Detecting toxicity in text with TensorFlow.js

During my work on a recent side project, Rephraser AI, I discovered that the GPT-3 API had a safety setting for content toxicity. If user input contained toxic content, sometimes the API would ignore the prompt altogether and return warning messages instead of rephrases. To communicate this to the users, I developed this useToxicity React hook for detecting toxic messages.

I will walk through each step of the process, including loading the toxicity model, creating the hook, and using it in a React component.

Set up the project

We will use create-react-app for this demo.

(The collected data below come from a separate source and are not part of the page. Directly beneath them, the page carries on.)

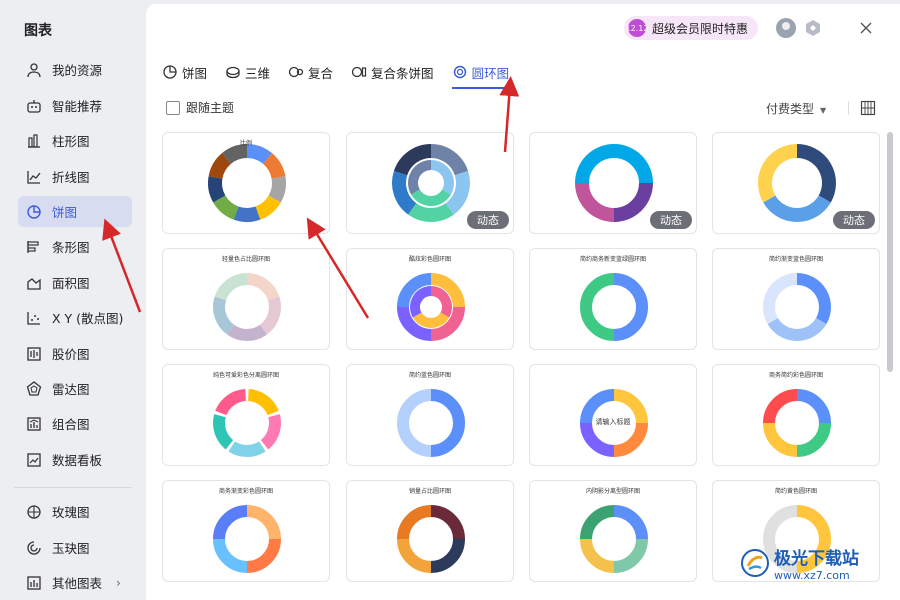 The image size is (900, 600). What do you see at coordinates (510, 114) in the screenshot?
I see `arrow-to-donut-tab` at bounding box center [510, 114].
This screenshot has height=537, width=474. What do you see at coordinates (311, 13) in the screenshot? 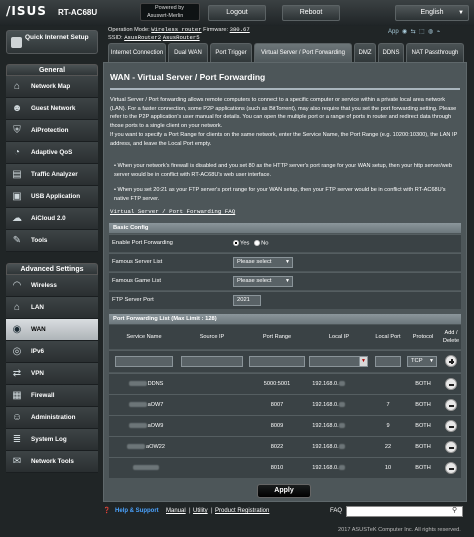
I see `reboot-button: Reboot` at bounding box center [311, 13].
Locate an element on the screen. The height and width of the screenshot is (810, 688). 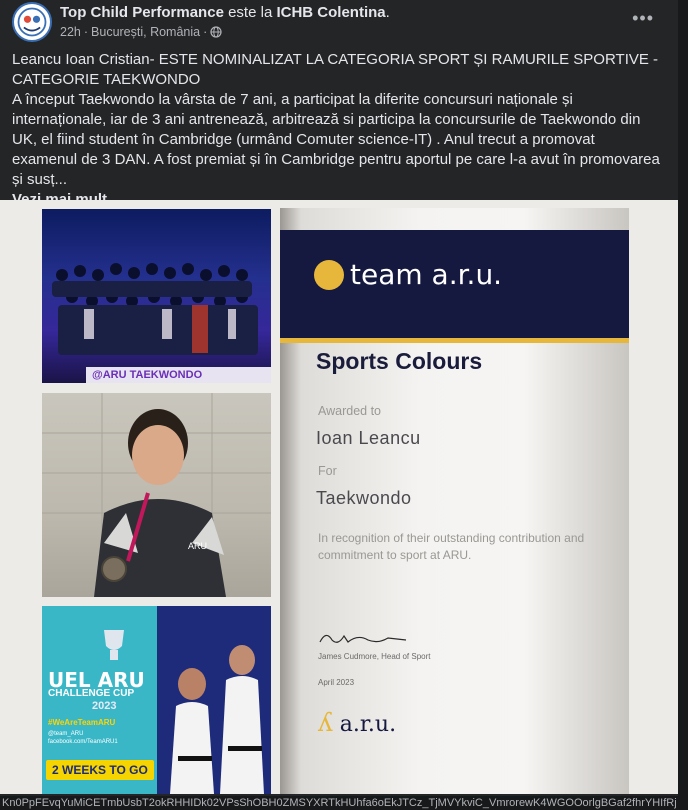
aru-footer-logo: ʎ a.r.u. is located at coordinates (357, 723).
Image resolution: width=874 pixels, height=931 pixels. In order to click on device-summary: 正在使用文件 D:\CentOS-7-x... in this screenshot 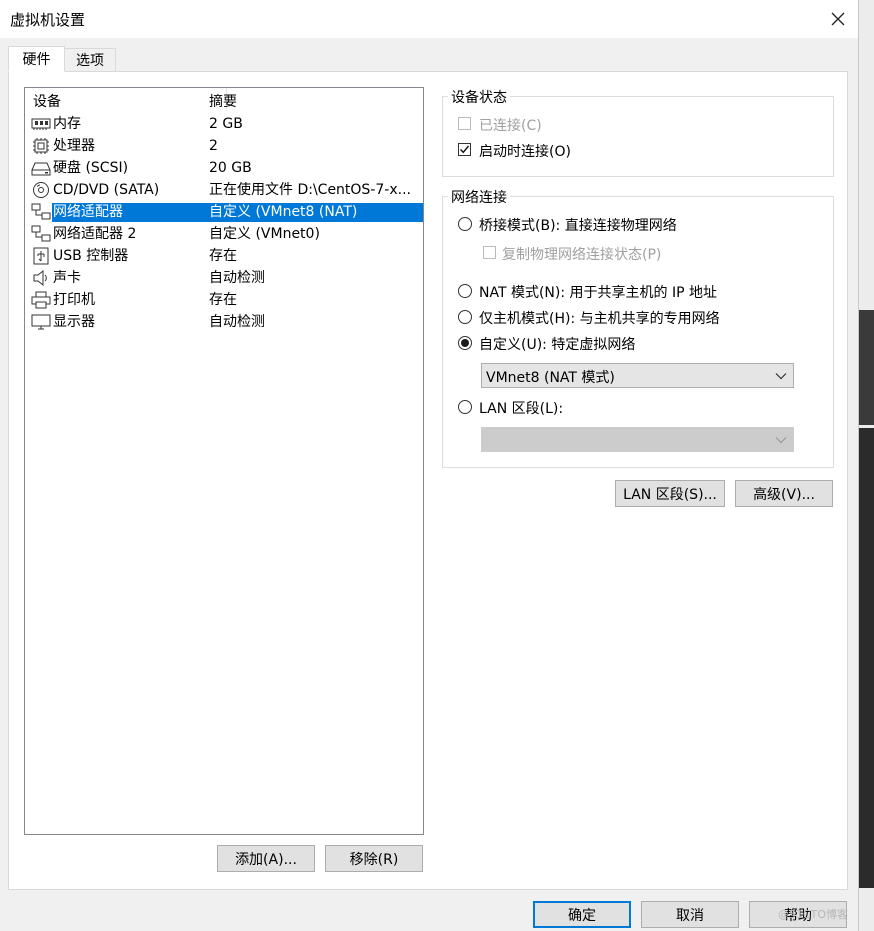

npx create-react-app use-toxicity-demo

Next, navigate to the project directory and install the required dependencies:

cd use-toxicity-demo
npm install @tensorflow/tfjs @tensorflow-models/toxicity

We will use @tensorflow/tfjs for loading the model and @tensorflow-models/toxicity for detecting toxicity.

Create the hook

Now we can create the useToxicity hook. This hook takes a string as an argument and returns an object with two boolean values: loading and isToxic. The loading value indicates whether the toxicity detection process is still running, while the isToxic value indicates whether the message is toxic or not.

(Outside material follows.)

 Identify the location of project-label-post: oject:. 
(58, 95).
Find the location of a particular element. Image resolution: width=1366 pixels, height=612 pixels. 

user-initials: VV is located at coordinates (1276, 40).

import { useEffect, useState } from 'react'
import '@tensorflow/tfjs'
import * as toxicity from '@tensorflow-models/toxicity'
 
const useToxicity = text => {
  const [loading, setLoading] = useState(true)
  const [isToxic, setIsToxic] = useState(false)
  const threshold = 0.9
 
  useEffect(() => {
    const checkToxicity = async () => {
      setLoading(true)
      const model = await toxicity.load(threshold, [])
      const predictions = await model.classify(text)
      const toxicPredictions = predictions.filter(p => p.results[0].match)
      setIsToxic(toxicPredictions.length > 0)
      setLoading(false)
    }
    checkToxicity()
  }, [text])
 
  return { loading, isToxic }
}
 
export default useToxicity

To specify which categories of toxicity you want to classify your text against, you can pass a list of labels as the second argument for toxicity.load(). However, if you only need a simple binary classification of whether a message is toxic or not, you can omit the labels and pass an empty array, as done in this example.

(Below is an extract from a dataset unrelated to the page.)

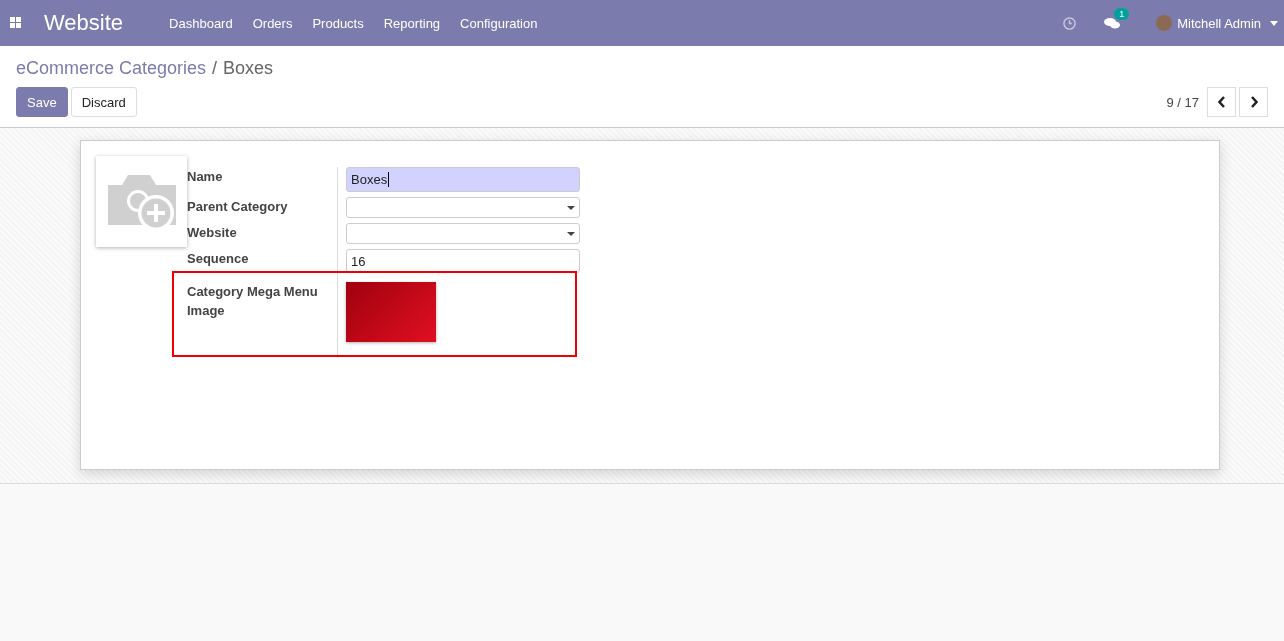  I want to click on photo-placeholder, so click(391, 312).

Additionally, the model.classify() method returns an array of predictions, each of which is an object with the following structure:

{
  label: 'identity_attack',
  results: [
    {
      match: true,
      probabilities: [0.97, 0.01, 0.02, 0.01, 0.01, 0.01, 0.01, 0.01],
    }
  ]
}

This information can be used for more specific toxicity detection if needed.

Example usage of the hook

The code below is a simple example of using the useToxicity() hook in a React component.

import useToxicity from './useToxicity'
 
const TextInput = () => {
  const [inputText, setInputText] = useState('')
  const [textToCheck, setTextToCheck] = useState('')
  const { loading, isToxic } = useToxicity(textToCheck)
 
  const handleButtonClick = e => {
    e.preventDefault()
    setTextToCheck(inputText)
  }
 
  return (
    <div>
      <label htmlFor="text-input">Enter your message:</label>
      <input
        type="text"
        id="text-input"
        value={inputText}
        onChange={e => setInputText(e.target.value)}
      />
      <button onClick={handleButtonClick}>Check toxicity</button>
      {loading && <div>Loading...</div>}
      {!loading && !isToxic && <div>Your message is clean!</div>}
      {!loading && isToxic && <div>Warning: Your message is toxic!</div>}
    </div>
  )
}
 
export default TextInput

To avoid running toxicity detection on every keystroke, a separate textToCheck state variable is used for toxicity checking. This is because the toxicity detection process can take some time.